À chaque instant, Miranda et Levenson fournissent des éléments de contexte culturel. Bien qu'ils aient enregistré quelques chansons – la version scénique intimidante « Green Green Dress » avec « 20 boutons et une sangle » n'est décrite qu'à la radio ici – ils ont également déterré un morceau hip-hop à la Lonely Island. Larson a écrit dans un atelier intitulé « Play Game », soulignant ce qui rendait son propre travail si différent à travers une diffusion des tendances de Broadway du début des années 1990, comme les mégamusicales britanniques. L'accent est également mis sur la crise du sida, qui a touché de nombreux amis de Larson. C'est à la fois une partie cruciale de l'histoire de Larson et quelque chose que le film traite presque avec excuse : que lui, un homme cis blanc hétérosexuel qui n'a pas contracté le VIH, continuerait à écrire l'une des œuvres d'art les plus connues sur New York au milieu de l'histoire. épidémie. Les gestes du film envers cet héritage complexe sont compréhensibles, mais semblent incomplets. Il ne peut pas faire un zoom arrière complet pour répondre, par exemple, aux critiques de la militante Sarah Schulman sur la marchandisation deculture queer dansLouerparce que cela doit rester dans l'esprit et le processus créatif de Larson. De toute façon, je ne voudrais pas transformer le film en un traité sociologique, car il s'agit vraiment d'un portrait fascinant du processus créatif spécifique de cette personne.

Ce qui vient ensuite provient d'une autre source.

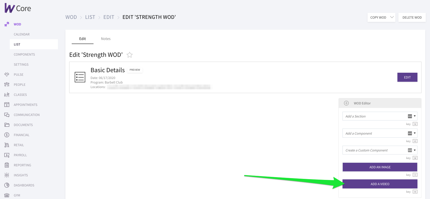Switch to the Notes tab
The height and width of the screenshot is (199, 430).
pos(106,39)
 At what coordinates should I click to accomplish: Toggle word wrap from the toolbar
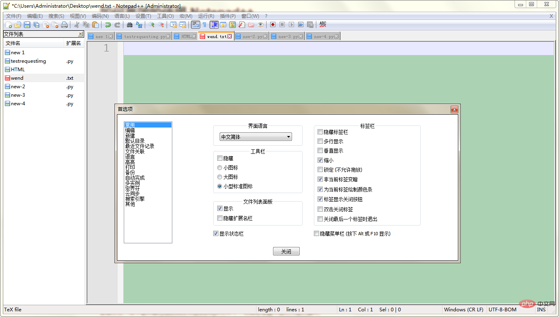[x=196, y=25]
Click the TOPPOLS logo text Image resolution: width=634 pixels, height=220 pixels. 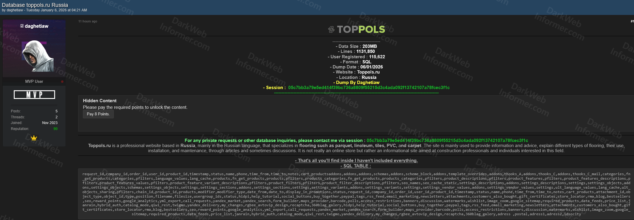(361, 29)
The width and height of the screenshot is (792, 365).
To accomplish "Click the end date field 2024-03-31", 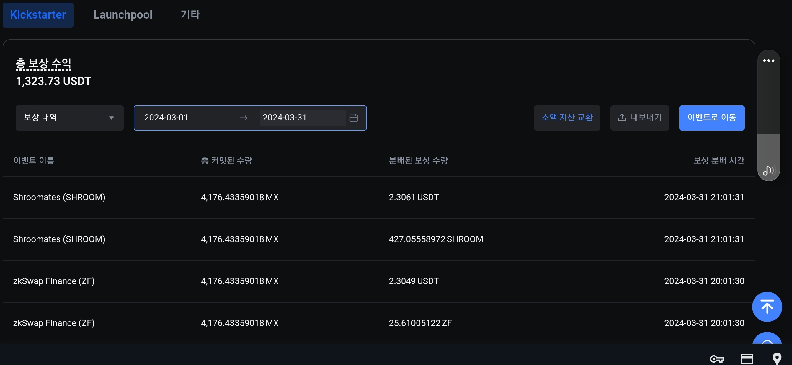I will click(x=285, y=118).
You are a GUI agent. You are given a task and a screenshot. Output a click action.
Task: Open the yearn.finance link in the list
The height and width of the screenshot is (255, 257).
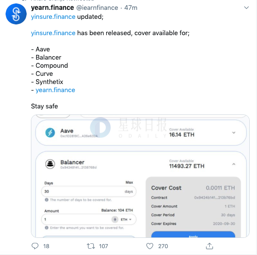(55, 90)
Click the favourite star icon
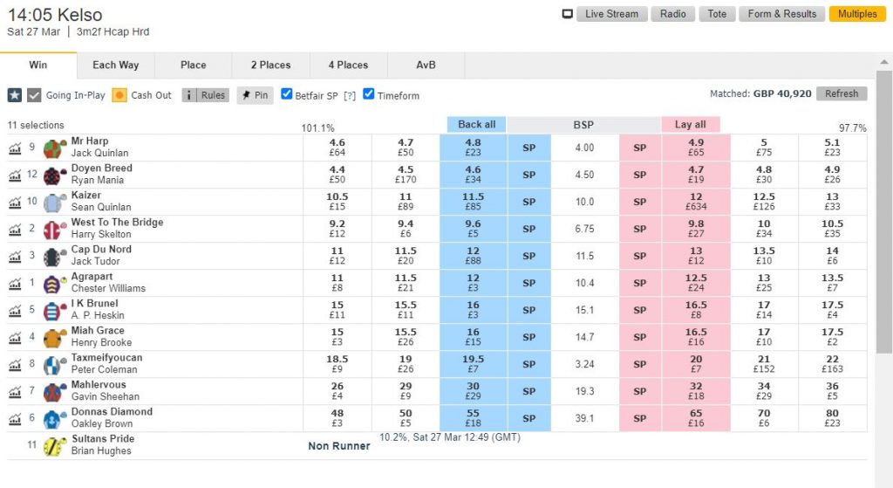 pos(15,95)
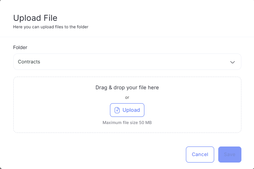Click the file-arrow icon inside Upload button

point(117,110)
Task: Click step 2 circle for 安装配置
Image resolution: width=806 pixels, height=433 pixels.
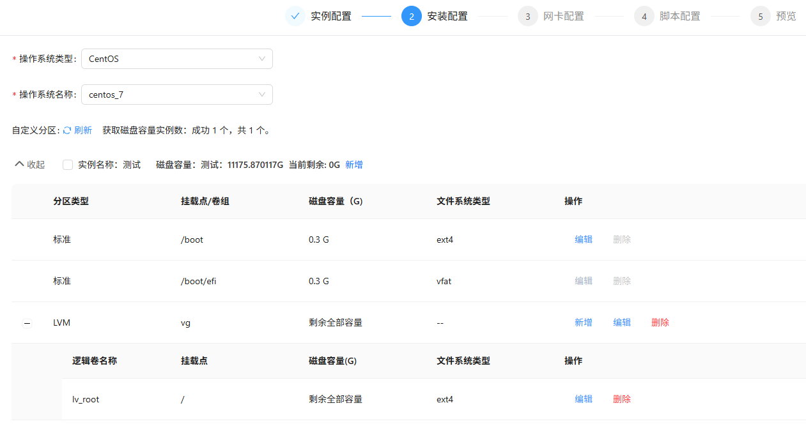Action: pyautogui.click(x=411, y=17)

Dans le rôle de Michael, le colocataire gay de Larson, un ancien acteur lassé de la vie bohème et qui travaille désormais dans la publicité,Robin de Jésusa pour tâche d'intervenir et de donner du sens à Garfield. En tant que couple séparé par des calculs différents avec leur propre volonté de se vendre, leur arc final finit par être l'arc dramatique le plus convaincant du film. Jesús est également l'un des nombreux vétérans du théâtre qui apparaissent régulièrement parmi les acteurs. De Laura Benanti qui dirige un groupe de discussion publicitaire à Richard Kind qui dirige un atelier, il semble y avoir une apparition d'un candidat aux Tony dans presque toutes les scènes. Cela a pour effet cumulatif de rendre le film encore plus théâtral, comme si chaque acteur venait lui-même rendre hommage à Larson.
Il y a une séquence époustouflante au milieu du film, remplie de tant de camées qu'elle peut court-circuiter le cerveau d'un amateur de théâtre, et que Netflix a poliment demandé aux critiques de ne pas gâcher. Mais l'approche de Miranda à l'égard de l'héritage de Larson m'a été très touchante dans une scène où Larson rencontre Stephen Sondheim (joué par Bradley Whitford, principalement paupière) lors d'un atelier. Sondheim dit à Larson que son travail est en fait plutôt bon, malgré ses sceptiques, et que sa bienfaisance pèse sur le film, présenté comme un exemple d'une génération précédente soutenant la suivante. Miranda remplit le public de l'atelier avec ses propres contemporains : des compositeurs de théâtre musical, dont Shaina Taub, Jason Robert Brown et Tom Kitt. Cela donne une impression émouvante de l'avenir du théâtre musical écrit sur son passé – comme si le Larson du film était entouré des fantômes des choses qu'il inspirerait, mais qu'il ne vivrait pas pour voir.